Verhoeven. Search "metallurgy for knifemakers".

Careful. It might bend your brain &#128518;


----------



## Noah (Dec 20, 2016)

Right on. Sometimes getting a bit bent is good for it.


----------



## Nemo (Dec 20, 2016)

Enjoy


----------



## bkultra (Dec 20, 2016)

Larrin Thomas


----------



## tsuriru (Dec 20, 2016)

"The working, heat treating, and welding of steel" , Harry L. Campbell, M.S. , New York, John Wiley & Sons, Inc. 1940


----------



## Noah (Dec 20, 2016)

Right on folks. Thanks! I'm sure I'll work my way through a bunch of books eventually. Tons to learn, just the way I like it.


----------



## ecchef (Dec 20, 2016)

bkultra said:


> Larrin Thomas



+1.


----------



## Noah (Dec 20, 2016)

I'm not finding any books or videos by Larrin Thomas, though I did find a linkedin profile. Does he have some available form of media about metallurgy that I'm missing, or....?


----------



## WillC (Dec 20, 2016)

You won't, other than snippets of wisdom on certain materials. You need to read Verhoeven it's a properly written guide to heat treatments written especially for bladesmiths. 
http://www.hybridburners.com/documents/verhoeven.pdf
Build a quick forge and make a few knives as your reading it, knifemaking is a doing type of thing.


----------



## Noah (Dec 20, 2016)

WillC said:


> You won't, other than snippets of wisdom on certain materials. You need to read Verhoeven it's a properly written guide to heat treatments written especially for bladesmiths.
> http://www.hybridburners.com/documents/verhoeven.pdf
> Build a quick forge and make a few knives as your reading it, knifemaking is a doing type of thing.



Sounds like a plan. Thanks for the advice.


----------



## Noah (Dec 20, 2016)

Unfortunately I am going to have to practice a little patience for a while though. I have access to a metal shop, and building a small forge seems very doable from videos I've watched, but I don't have an anvil yet, and I'm primarily interested in forging rather than stock removal.

Need to hit the local scrap yards sometime soon. See if I can find something workable to get started with.

That's part of the reason I've been distracting myself a bit by studying up on theory and techniques. Time will come....soon.


----------



## bkultra (Dec 20, 2016)

Noah said:


> I'm not finding any books or videos by Larrin Thomas, though I did find a linkedin profile. Does he have some available form of media about metallurgy that I'm missing, or....?

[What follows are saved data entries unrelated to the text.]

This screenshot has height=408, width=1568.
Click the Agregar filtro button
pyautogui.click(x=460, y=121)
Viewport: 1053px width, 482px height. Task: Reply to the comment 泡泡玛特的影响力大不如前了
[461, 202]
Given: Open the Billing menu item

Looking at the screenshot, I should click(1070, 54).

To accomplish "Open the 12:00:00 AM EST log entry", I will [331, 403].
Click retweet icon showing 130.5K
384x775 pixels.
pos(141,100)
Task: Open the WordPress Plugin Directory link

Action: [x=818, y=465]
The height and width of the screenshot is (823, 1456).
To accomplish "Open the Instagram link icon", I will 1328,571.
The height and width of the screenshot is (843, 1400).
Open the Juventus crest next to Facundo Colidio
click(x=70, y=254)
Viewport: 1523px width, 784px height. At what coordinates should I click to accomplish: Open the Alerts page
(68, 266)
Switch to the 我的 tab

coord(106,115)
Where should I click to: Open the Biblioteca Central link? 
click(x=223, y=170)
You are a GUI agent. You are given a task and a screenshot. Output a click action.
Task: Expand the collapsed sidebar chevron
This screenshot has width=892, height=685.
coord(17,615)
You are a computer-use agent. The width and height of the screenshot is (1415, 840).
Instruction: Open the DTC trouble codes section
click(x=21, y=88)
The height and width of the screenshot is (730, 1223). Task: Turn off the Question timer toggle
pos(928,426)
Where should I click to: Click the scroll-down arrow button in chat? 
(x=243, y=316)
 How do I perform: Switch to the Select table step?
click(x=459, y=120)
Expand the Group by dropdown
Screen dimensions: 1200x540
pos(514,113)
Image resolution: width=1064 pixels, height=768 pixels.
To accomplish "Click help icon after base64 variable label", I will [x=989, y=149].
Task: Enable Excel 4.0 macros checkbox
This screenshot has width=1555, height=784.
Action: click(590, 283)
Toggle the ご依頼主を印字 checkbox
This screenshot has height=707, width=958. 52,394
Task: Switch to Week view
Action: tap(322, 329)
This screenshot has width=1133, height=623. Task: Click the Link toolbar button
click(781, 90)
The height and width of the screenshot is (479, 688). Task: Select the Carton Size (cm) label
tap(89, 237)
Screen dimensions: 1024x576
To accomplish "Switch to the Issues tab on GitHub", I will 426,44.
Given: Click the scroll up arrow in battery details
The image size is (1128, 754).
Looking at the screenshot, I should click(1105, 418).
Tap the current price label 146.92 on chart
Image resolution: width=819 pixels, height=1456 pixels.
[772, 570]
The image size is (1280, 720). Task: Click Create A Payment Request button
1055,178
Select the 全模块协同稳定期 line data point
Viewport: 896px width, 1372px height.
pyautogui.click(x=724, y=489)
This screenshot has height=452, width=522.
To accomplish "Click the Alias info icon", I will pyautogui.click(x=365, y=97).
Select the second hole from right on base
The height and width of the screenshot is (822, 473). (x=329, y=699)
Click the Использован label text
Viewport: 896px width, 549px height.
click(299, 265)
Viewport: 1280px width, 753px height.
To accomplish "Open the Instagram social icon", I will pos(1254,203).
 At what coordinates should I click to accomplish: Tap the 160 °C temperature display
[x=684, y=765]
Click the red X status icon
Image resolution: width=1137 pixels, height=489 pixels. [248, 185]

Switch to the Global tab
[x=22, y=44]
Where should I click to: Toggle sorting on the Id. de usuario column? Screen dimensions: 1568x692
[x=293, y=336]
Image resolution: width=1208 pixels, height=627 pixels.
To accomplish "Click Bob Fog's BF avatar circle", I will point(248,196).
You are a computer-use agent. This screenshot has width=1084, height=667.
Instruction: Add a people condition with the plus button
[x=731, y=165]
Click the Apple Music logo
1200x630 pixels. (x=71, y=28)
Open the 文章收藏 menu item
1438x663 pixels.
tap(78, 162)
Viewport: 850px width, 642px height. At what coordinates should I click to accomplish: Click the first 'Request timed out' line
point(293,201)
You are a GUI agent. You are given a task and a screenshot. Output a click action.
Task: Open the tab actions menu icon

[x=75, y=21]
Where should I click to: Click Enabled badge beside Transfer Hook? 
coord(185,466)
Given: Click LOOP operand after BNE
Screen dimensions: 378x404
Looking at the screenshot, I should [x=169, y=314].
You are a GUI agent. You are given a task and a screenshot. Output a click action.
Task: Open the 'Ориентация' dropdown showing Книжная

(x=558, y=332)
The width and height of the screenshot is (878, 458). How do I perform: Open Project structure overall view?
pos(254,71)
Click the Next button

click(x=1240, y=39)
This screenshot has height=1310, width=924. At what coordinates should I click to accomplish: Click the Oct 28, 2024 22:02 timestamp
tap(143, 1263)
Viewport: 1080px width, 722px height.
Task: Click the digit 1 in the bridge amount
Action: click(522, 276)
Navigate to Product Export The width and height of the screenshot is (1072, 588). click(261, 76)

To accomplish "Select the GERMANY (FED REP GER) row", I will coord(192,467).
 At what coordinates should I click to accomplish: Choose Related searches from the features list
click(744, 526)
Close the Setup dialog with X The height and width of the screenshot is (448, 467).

User name on most forums is Larrin. He is one of Devin's son's. He has a masters in materials science and a PhD in metallurgy. His posts are worth seeking out. He is one of the people I miss most on this forum. He shared a lot of knowledge with us and I'm forever grateful.


----------



## Noah (Dec 20, 2016)

bkultra said:


> User name on most forums is Larrin. He is one of Devin's son's. He has a masters in materials science and a PhD in metallurgy. His posts are worth seeking out. He is one of the people I miss most on this forum. He shared a lot of knowledge with us and I'm forever grateful.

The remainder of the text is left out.